Page extract:
In order to reduce the impact of sample homology bias, we collected data from the study in two stages. Survey 1, was designed to record employees’ gender, age, education, tenure, along with their perceptions of their direct supervisor’s narcissism, their own emotional exhaustion and attachment style. Survey 2 was designed to measure employees’ time theft. Survey 1 was completed by the subordinates on August 1, 2017 and Survey 2 was completed 1 month later, we chose to use a short period of time for this result because we felt that it would be less likely for employees to recall the amount of time theft they had committed during an extensive historical period (Pearson et al., 1991). For data collection, each survey form was numbered. Once training of the investigators was completed with the assistance of the enterprise leader, questionnaires were issued. We sent out 300 questionnaires, recovery of valid questionnaires 214, recovery 71.3%. In the survey sample, respondents under 25 years of age accounted for 25.24%, respondents aged 25–29 accounted for 59.81%, respondents aged 30–34 accounted for 12.62%, respondents aged 35–39 accounted for 1.4%, respondents aged 40 or above accounted for 0.93%. The age of respondents was 28.56 years (SD = 0.72) and 35.05% were women. Education level in high school and below the respondents accounted for 5.14%, college accounted for 8.41%, undergraduate accounted for 77.57%, Master’s degree and above accounted for 8.88%. Respondents with <1 year tenure accounted for 31.30%, with 1–3 years accounted for 26.64%, with 3–5 years accounted for 24.77%, with 6–10 years accounted for 14.95%, and over 10 years accounted for 2.34%.
Supervisor narcissism was measured using the scale developed by Hochwarter and Thompson (2012), which is based on certain personality traits identified, following leadership research. There are six measurement items, each rated on a 5-point scale ranging from 1 (strongly disagree) to 5 (strongly agree) such as “My leader is a very self-centered person.” In this study, the Cronbach’s alpha was set at 0.90.
Employee Emotional Exhaustion
We measured emotional exhaustion using the scale developed by Maslach and Jackson (1981). There were four measurement items, which were rated on a 5-point scale ranging from 1 (strongly disagree) to 5 (strongly agree) such as “I feel exhausted when I’m off duty.” In this study, the Cronbach’s alpha was set at 0.76.
Employee Attachment Style
We used the scale developed by Zhao and Sun (2014) to measure attachment style. The scale contains two dimensions, namely attachment avoidance and attachment anxiety, each with six items. The items were rated on a 5-point scale ranging from 1 (strongly disagree) to 5 (strongly agree), such as attachment avoidance: “I find myself holding back when friends start to want to be close to me,” attachment anxiety: “I feel a bit anxious and upset if I don’t have friends.” In this study, the Cronbach’s alpha was set at 0.86 (attachment avoidance) and 0.83 (attachment anxiety).
Employee Time Theft
We measured time theft using the scale developed by Bennett and Robinson (2000). There were three measurement items, which were rated on a 5-point scale ranging from 1 (never) to 5 (very often) such as “Dealing with personal things at work rather than working for the boss.” In this study, the Cronbach’s alpha was set at 0.78.
Some scholars have confirmed that the gender (1 = female, 2 = male), age (in years), education level and tenure (in years) have an influence on the unethical behavior of employees (Whitley et al., 1999; Oreg and Berson, 2011). Therefore, these variables were used as controlling variables.

What is being asked:
Answer these questions about the survey study text:
(a) How many questionnaires were sent out, and how many valid ones were recovered?
(b) How many items does the supervisor narcissism scale contain?
(c) Whose scale was used to measure time theft?
The material has no connection to the text on the survey study.

Information shown:

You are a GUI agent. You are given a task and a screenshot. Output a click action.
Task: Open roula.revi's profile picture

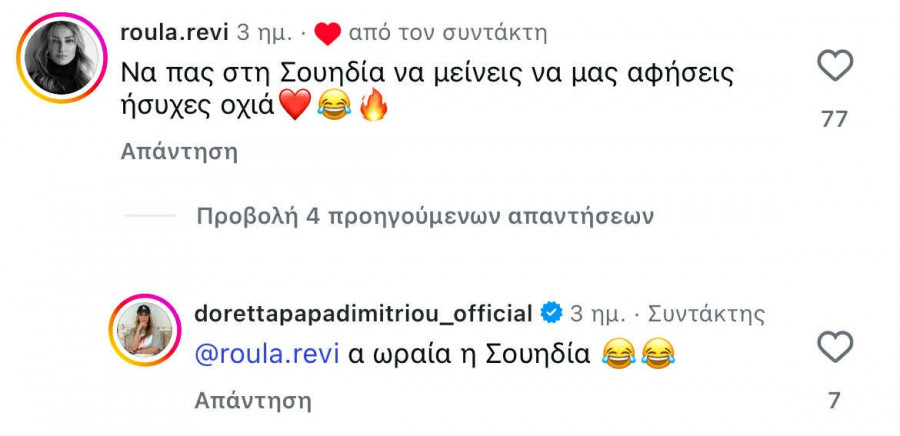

Response to this exercise:
(a) 300 questionnaires were sent out, and 214 valid ones were recovered.
(b) Six items.
(c) The scale developed by Bennett and Robinson (2000).